Rodenticide poisoning would be a likely alternative differential diagnosis for hemorrhagic disease involving many animals. These would have to be differentiated by examining feed and potential exposures. Congenital or inherited diseases affecting coagulation factors or blood platelets (eg, hemophilia A) may produce similar hemorrhagic disease, but with an obviously inherited morbidity.
Treatment of Sweet Clover Poisoning in Animals
Whole blood transfusion
The hypoprothrombinemia, hemorrhages, and anemia due to sweet clover poisoning can be immediately corrected, to a degree, by IV administration of whole blood. This may be difficult in large animals because effective doses are from 2–10 L of fresh blood per 1,000 lb (450 kg) body weight. Care should be taken to ensure that donor animals are not receiving sweet clover feed. All clinically affected animals should receive a transfusion, which can be repeated if necessary. In addition, all severely affected animals should receive parenteral administration of synthetic vitamin K1 (phytonadione). SC or IM injection is recommended to avoid the substantial risk of anaphylaxis; SC vitamin K1 may not be as effective as IM treatment. The usual dosage recommended for cattle is 1 mg/kg, 2 or 3 times a day for 2 days. Although it is more costly, vitamin K1 is more effective than K3 (menadione).
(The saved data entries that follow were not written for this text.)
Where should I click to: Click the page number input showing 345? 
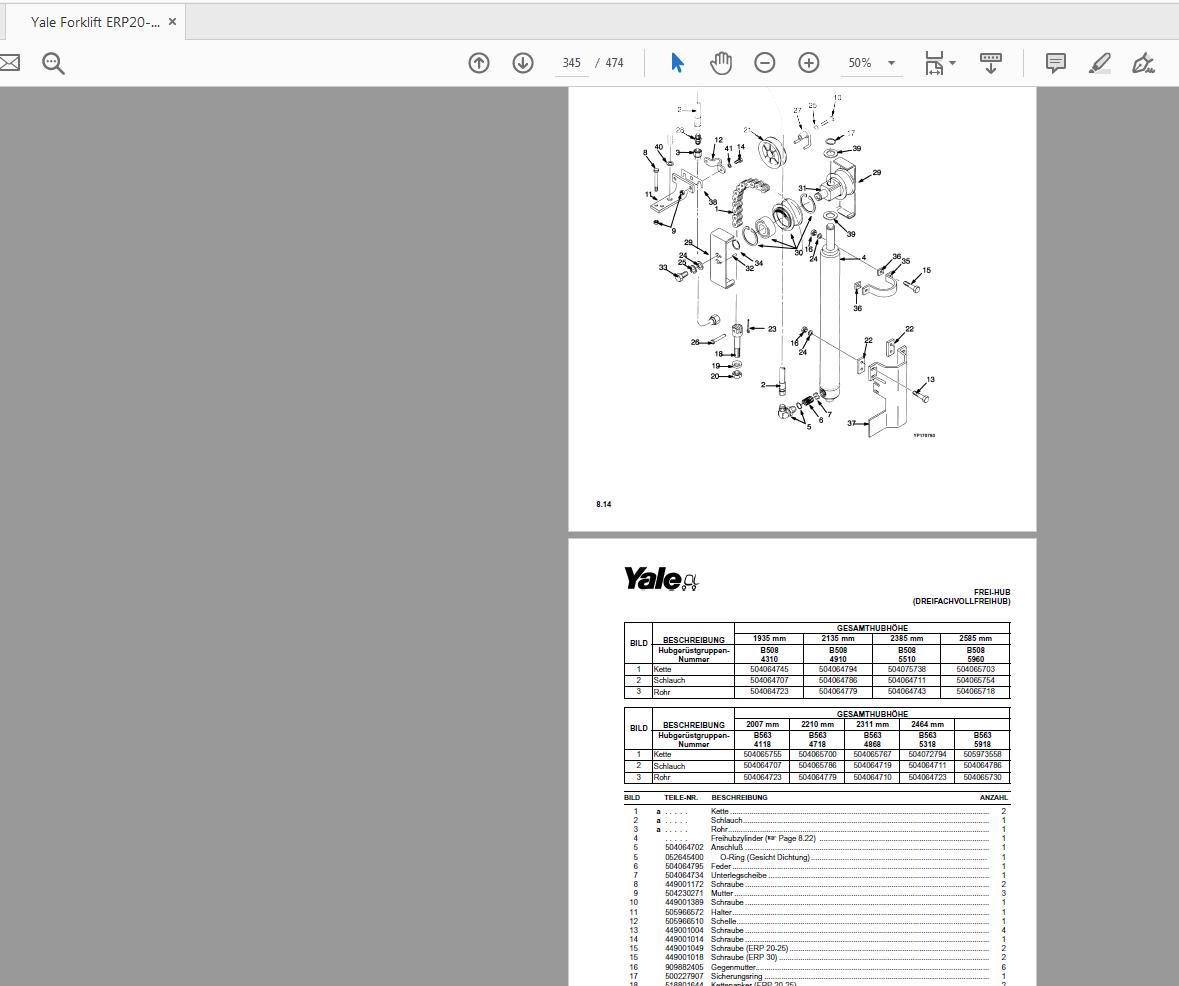pos(571,62)
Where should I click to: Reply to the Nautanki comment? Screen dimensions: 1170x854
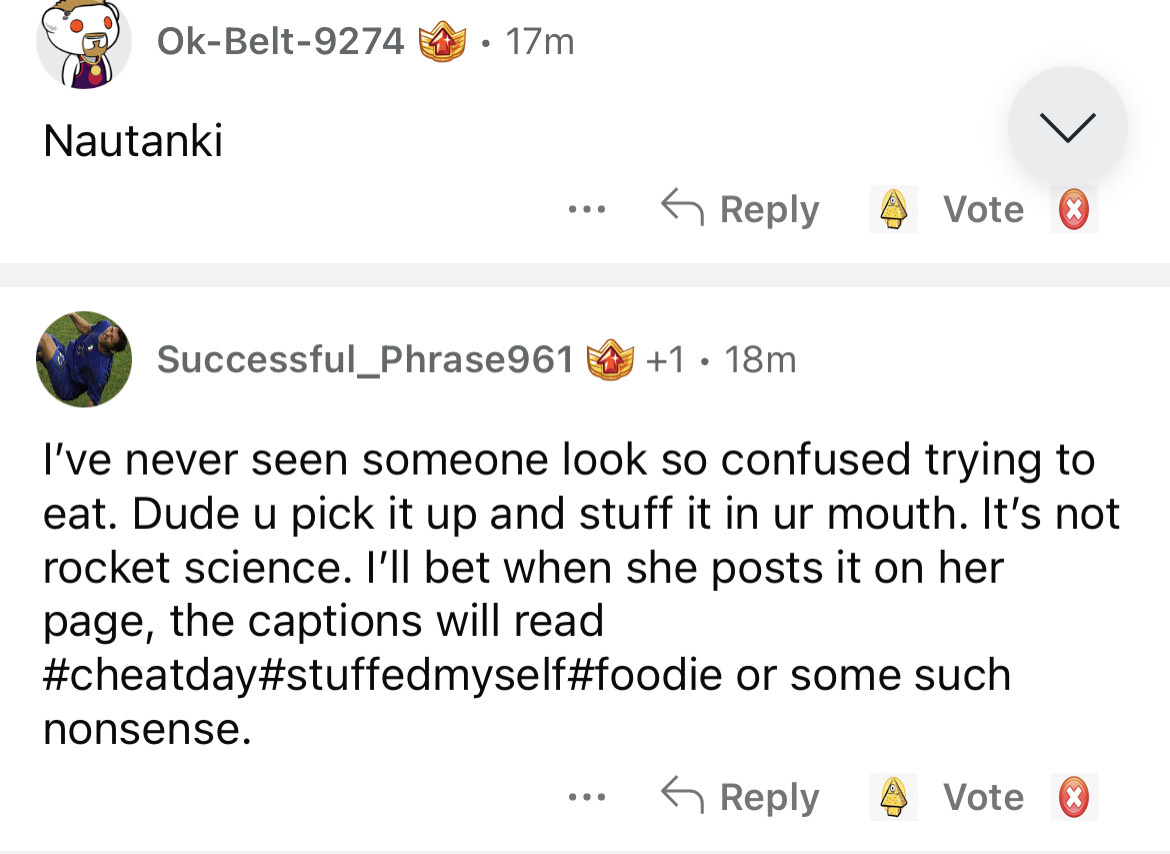click(741, 210)
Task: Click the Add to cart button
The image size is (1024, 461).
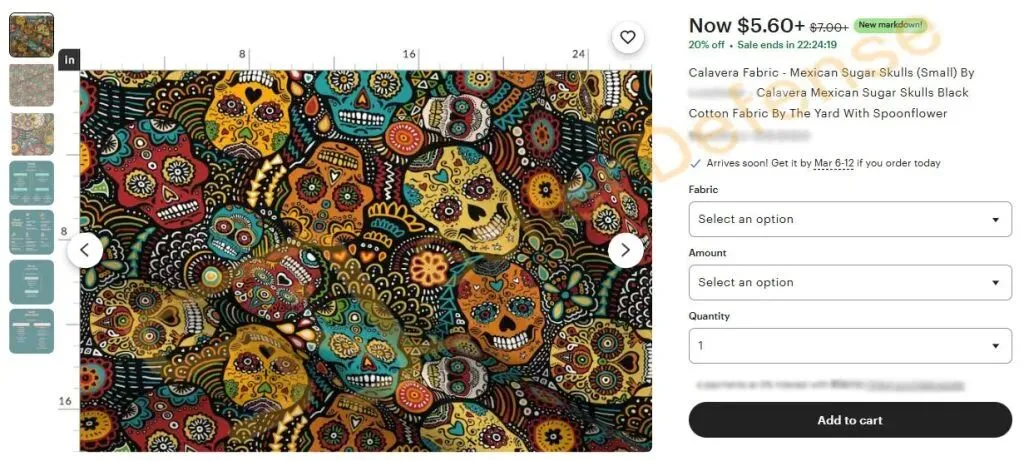Action: (x=850, y=420)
Because reversal of dicumarol poisoning by vitamin K1 requires synthesis of coagulation proteins, significant improvement in homeostasis requires several hours, and >24 hours is required to completely restore coagulation. In most cases, either vitamin K1 or a blood transfusion is sufficient to correct mild cases if additional exposure is stopped.
Prevention of Sweet Clover Poisoning in Animals
Cultivars of sweet clover low in coumarin and safe to feed (eg, Polara) have been developed. If one of these is not available, the only certain method of prevention of sweet clover poisoning is to avoid feeding sweet clover hay or silage. Although well-cured sweet clover is not dangerous, the absence of visible spoilage is insufficient evidence of safety.
Alternating sweet clover hay suspected of containing dicumarol with other roughage such as alfalfa or a grass-legume hay mixture can be used to avoid severe poisoning. A 7- to 10-day period on the sweet clover hay, followed by an equal time on the alternative hay, can prevent poisoning but it will not completely prevent prolonged bleeding times. Because some animals have higher risks of serious hemorrhage (surgical candidates or pending parturition), they should not receive sweet clover hay for a minimum of 2–3 weeks, and preferably ≥4 weeks or more before surgery or parturition.